OpenClaw Update: Security Hardening, Heartbeat Reliability, and Codex Migration Enhancements

Merged PRs

• fix(config-audit): scrub pre-redactor argv values from historical config-audit.jsonl entries [Original PR]
• feat(onboard): offer codex migration after harness install [Original PR]
• fix: improve Codex migration selector enter [Original PR]
• fix(heartbeat): multi-agent cadence — parallel broadcast, per-agent busy check, prompt assembly, connect-timeout, doctor warning [Original PR]
• fix(agents/harness): pass tool results through tool-result middleware safely [Original PR]
• fix(memory-core): prevent staged dream candidates from leaking into MEMORY.md [Original PR]
• Handle generic provider internal errors [Original PR]
• docs: split plugin docs navigation [Original PR]
• build(canvas): stop tracking a2ui bundle hash [Original PR]
• fix(codex): gate migration on app readiness [Original PR]

Key Changes

Security & Data Integrity

Configuration Audit Scrubbing Previously, OpenClaw implemented forward redaction for credential-bearing values in config-audit.jsonl. However, historical entries created before this fix remained in plaintext. A new scrubConfigAuditLog function has been introduced, integrated into the openclaw doctor --fix flow. This allows users to atomically rewrite their audit logs, masking sensitive tokens (e.g., Slack, Telegram) while preserving forensic metadata and file permissions (0600).

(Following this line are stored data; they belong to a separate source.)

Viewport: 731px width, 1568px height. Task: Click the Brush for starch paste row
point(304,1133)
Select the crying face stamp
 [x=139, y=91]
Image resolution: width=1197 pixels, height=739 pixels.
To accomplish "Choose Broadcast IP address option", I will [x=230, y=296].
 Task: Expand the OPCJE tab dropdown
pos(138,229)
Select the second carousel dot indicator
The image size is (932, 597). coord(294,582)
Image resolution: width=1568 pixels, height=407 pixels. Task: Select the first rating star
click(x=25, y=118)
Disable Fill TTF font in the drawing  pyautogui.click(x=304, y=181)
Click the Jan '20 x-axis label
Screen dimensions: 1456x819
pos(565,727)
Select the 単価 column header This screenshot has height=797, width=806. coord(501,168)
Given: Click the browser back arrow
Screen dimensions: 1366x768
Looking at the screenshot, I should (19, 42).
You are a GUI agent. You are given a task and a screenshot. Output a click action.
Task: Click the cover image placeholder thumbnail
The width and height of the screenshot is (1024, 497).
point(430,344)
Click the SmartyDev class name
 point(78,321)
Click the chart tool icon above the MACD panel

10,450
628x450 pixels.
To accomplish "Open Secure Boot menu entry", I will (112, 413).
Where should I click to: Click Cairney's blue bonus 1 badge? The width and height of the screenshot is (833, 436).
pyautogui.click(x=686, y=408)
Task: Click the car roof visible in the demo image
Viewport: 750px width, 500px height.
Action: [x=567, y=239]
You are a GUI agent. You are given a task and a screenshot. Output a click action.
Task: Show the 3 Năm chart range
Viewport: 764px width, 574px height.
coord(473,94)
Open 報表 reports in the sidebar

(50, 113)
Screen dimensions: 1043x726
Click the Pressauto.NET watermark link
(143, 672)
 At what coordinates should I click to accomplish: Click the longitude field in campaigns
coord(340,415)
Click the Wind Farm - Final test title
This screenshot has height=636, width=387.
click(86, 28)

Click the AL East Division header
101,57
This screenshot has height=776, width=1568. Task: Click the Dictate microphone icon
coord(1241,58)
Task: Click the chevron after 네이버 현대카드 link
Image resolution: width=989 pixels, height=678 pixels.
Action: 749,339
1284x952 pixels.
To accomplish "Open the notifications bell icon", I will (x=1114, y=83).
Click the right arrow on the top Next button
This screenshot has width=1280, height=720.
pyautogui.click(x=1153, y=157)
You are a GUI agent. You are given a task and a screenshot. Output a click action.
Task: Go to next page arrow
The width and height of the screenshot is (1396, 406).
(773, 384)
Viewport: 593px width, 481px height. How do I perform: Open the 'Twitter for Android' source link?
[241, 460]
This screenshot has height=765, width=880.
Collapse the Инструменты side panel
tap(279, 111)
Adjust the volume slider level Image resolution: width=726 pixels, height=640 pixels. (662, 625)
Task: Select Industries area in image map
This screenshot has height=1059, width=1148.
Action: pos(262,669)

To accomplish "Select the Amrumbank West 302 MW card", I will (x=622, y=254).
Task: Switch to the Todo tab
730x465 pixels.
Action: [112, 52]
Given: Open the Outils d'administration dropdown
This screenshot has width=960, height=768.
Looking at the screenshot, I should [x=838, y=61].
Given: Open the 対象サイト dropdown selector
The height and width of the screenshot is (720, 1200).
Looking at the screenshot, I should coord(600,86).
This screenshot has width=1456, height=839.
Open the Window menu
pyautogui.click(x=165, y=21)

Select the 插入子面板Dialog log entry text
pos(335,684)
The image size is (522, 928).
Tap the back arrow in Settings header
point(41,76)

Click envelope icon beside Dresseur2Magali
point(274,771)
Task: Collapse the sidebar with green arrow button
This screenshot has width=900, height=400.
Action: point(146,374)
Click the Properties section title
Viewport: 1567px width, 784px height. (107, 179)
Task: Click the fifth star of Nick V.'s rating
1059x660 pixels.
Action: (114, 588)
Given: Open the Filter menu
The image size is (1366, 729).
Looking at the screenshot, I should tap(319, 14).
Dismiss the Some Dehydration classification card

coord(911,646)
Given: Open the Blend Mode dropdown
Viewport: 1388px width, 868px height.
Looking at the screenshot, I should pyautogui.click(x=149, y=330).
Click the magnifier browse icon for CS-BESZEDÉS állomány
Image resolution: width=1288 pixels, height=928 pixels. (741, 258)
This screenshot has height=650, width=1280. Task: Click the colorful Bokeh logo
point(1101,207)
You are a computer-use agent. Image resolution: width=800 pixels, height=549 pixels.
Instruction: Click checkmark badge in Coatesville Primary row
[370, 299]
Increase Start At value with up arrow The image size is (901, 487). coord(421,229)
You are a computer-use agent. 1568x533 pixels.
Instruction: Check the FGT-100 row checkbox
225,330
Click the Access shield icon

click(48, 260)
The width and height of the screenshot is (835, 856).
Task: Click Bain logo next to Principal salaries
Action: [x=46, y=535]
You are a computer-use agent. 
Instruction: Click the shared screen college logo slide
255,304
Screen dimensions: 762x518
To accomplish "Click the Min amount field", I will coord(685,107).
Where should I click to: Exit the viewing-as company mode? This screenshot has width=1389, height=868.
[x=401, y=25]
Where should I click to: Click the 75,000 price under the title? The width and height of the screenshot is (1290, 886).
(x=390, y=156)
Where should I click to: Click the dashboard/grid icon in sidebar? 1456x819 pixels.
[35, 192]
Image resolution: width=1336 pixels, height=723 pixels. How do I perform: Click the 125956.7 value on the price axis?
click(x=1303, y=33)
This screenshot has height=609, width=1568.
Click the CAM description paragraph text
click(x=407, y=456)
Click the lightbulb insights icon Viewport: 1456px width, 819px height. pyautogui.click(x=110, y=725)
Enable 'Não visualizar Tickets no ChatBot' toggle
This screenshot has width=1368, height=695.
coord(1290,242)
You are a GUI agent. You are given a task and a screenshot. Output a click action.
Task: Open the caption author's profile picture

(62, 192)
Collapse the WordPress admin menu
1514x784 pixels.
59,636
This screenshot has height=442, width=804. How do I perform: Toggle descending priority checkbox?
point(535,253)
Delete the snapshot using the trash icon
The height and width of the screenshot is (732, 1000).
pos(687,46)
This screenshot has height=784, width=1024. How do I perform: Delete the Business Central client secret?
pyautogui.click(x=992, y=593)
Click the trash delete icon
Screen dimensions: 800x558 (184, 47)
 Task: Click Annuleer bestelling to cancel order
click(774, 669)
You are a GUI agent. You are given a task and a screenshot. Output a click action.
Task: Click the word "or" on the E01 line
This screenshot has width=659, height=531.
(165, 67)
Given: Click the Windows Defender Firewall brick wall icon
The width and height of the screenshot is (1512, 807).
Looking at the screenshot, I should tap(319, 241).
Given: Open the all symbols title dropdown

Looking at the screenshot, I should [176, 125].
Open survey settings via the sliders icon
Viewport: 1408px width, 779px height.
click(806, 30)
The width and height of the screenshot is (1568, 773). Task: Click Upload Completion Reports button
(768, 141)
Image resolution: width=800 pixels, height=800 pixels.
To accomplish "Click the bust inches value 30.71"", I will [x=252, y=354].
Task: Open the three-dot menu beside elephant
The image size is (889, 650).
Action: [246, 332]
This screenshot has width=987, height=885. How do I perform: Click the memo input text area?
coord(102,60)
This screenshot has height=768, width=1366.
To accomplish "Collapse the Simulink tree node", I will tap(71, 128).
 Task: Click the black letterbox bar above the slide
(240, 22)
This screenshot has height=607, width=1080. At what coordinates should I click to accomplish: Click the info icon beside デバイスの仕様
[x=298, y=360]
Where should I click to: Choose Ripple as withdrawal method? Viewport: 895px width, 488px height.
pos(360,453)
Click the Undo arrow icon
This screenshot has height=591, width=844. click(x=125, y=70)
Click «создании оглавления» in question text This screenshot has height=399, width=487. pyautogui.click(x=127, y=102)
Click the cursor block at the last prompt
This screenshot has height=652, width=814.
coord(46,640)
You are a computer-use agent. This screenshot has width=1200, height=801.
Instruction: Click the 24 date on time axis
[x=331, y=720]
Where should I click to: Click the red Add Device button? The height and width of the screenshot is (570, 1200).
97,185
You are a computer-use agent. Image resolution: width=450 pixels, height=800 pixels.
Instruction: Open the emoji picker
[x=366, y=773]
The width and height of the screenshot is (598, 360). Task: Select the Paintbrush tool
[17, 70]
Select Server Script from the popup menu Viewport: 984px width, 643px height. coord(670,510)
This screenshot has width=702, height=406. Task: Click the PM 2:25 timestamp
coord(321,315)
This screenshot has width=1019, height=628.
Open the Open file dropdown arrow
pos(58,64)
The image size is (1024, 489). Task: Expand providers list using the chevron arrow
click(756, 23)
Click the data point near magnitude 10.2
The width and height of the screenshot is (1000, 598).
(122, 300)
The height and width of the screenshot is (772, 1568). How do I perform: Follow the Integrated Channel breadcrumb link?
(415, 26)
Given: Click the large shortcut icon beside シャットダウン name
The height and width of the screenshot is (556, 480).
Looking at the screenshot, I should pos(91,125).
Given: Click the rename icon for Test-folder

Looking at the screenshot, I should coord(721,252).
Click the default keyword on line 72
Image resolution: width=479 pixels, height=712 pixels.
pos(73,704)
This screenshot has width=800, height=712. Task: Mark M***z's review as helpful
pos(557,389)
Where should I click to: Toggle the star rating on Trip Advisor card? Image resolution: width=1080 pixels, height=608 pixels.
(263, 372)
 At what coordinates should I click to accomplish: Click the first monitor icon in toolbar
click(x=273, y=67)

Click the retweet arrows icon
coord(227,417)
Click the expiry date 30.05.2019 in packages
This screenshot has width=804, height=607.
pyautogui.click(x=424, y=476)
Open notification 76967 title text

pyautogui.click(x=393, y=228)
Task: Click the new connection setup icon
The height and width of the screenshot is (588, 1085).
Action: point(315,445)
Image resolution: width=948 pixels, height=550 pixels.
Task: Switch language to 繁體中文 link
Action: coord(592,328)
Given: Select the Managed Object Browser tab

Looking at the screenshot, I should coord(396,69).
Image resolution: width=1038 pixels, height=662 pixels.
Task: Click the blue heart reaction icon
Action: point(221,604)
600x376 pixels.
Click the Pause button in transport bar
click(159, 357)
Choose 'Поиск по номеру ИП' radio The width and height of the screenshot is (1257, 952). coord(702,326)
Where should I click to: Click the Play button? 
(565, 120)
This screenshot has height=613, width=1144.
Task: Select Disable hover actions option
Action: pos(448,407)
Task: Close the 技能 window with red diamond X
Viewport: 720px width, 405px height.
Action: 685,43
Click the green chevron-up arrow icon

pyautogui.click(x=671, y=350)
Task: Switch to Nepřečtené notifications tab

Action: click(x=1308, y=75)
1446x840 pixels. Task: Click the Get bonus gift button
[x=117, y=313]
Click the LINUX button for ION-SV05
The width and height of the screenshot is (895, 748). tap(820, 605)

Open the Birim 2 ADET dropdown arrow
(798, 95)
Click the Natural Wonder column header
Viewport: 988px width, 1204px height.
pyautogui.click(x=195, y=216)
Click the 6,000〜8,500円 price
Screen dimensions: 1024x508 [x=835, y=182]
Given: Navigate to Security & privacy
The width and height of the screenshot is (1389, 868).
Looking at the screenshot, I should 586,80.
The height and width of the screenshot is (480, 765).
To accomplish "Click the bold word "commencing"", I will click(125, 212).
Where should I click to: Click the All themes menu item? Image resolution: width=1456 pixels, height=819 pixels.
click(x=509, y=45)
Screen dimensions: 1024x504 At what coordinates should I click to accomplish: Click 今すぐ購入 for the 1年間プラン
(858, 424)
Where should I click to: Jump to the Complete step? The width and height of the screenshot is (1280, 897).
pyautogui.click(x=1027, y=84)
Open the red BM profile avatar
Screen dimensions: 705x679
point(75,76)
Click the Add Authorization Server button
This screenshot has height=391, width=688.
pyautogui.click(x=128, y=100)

Memory Core Hardening To prevent MEMORY.md from bloating and being truncated in the agent's context, the dreaming promotion logic was hardened. The system now detects and rejects "contaminated" dream candidates—specifically those with inline metadata or those residing within managed dreaming fences—ensuring only clean, durable notes are promoted to long-term memory.

Orchestration & Reliability

Multi-Agent Heartbeat Overhaul Significant fixes were applied to the heartbeat runner to resolve silent failures in multi-agent setups:

• Parallel Broadcast: Heartbeats are now dispatched in parallel via Promise.all, preventing a single slow agent from starving others.
• Per-Agent Busy Checks: The skipWhenBusy logic is now attributed to specific agents rather than using a global subagent lane, ensuring one stuck subagent doesn't disable all heartbeats.
• Prompt Assembly: HEARTBEAT.md directives are now consistently appended to the dispatch prompt, reducing the need for the model to perform manual read calls.
• Connection Timeouts: A watchdog now aborts SDK requests stuck at connection establishment after the configured idle timeout.

Tool Result Middleware Safety A bug was fixed where tool results were silently discarded if a pi runtime middleware (like tokenjuice) was registered. The harness now sanitizes incoming tool results—dropping functions, symbols, and cycles—before passing them to middleware, ensuring that complex dependency payloads from tool emitters no longer trigger validation failures.

Codex Integration & DX

Streamlined Onboarding Users are now prompted to migrate their personal Codex CLI state (skills, config, hooks) immediately after the Codex harness plugin is installed during onboarding. This is handled via a generic seam, allowing future plugins (like Claude or Hermes) to offer similar migrations.

Migration Robustness Codex migration is now gated on "app readiness." The system verifies that app-backed plugins are actually available via isolated source app-server probes before planning their migration. This prevents the migration of unavailable plugins and avoids auth conflicts by isolating source and destination profiles.

UI/UX Improvements

• Migration Selector: The openclaw migrate codex multi-select prompt now correctly treats Enter as activation for command rows (like "Skip for now") while preserving explicit deselections made with Space.
• Error Handling: Generic OpenAI-compatible provider internal errors are now normalized into user-friendly messages, hiding raw provider request IDs and classifying the errors as transient for better failover handling.

Impact

These changes collectively move OpenClaw toward a more production-ready state for multi-agent deployments. The heartbeat fixes eliminate a critical class of silent failures where autonomous wakes would simply stop firing, while the security scrub addresses a lingering vulnerability regarding credentials at rest.

For users migrating from Codex, the onboarding experience is now more intuitive and less prone to failure due to missing app dependencies. Additionally, the hardening of MEMORY.md ensures that agent context remains high-signal, preventing the silent loss of durable memories caused by file bloat and subsequent truncation.